In late 1985 Wayne Hussey and Craig Adams left The Sisters of Mercy and formed The Mission with Hinkler and drummer Mick Brown (of Red Lorry Yellow Lorry). In early 1986 they embarked on their first European tour, supporting The Cult. They released two singles independently, both reaching No.1 in the UK alternative charts, before signing a worldwide record deal with Phonogram (now Universal).

Their first single for the new label, "Stay with Me", went straight into the UK chart at No. 30 followed by their debut album, God's Own Medicine, at No. 14. They continued to release hit singles including anthemic classics such as "Wasteland", "Tower of Strength", "Beyond the Pale", "Deliverance" and "Butterfly on a Wheel". Total worldwide album sales to date have exceeded three million. Hinkler left the Mission during their 1990 US tour, but made guest appearances on later dates towards the end of the final UK leg of the tour and at Finsbury Park the following year.
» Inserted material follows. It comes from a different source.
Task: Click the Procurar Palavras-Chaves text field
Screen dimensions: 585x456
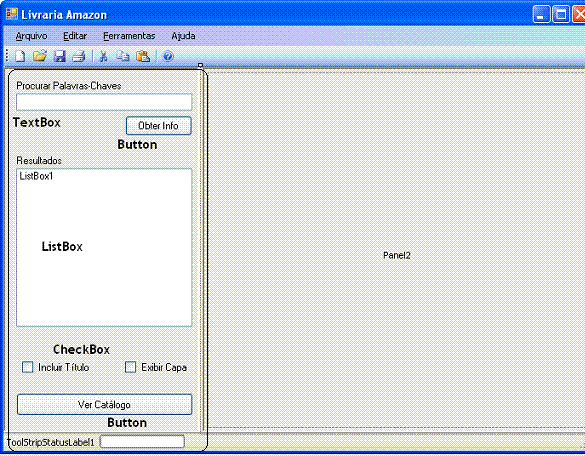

After leaving the Mission, he recorded an album called A Room Full of This in his home studio with Mark Gouldthorpe (former Artery vocalist) under the name "The Flight Commander" and which was released in 1994. This was the pair's second album together. Their first was Flight Commander Solitude and the Snake was recorded shortly before he joined the Mission, and so the project was put hold.

When Hussey decided to disband The Mission permanently in 2008, after twenty-two years of activity, he invited Hinkler to join the then current lineup on tour. He played with the band for four nights in Germany before moving onto the final four nights at the O2 Shepherd's Bush Empire, London from Wednesday 27 February through to Saturday 1 March 2008. The performances were subsequently released on the DVD The Mission: The Final Chapter.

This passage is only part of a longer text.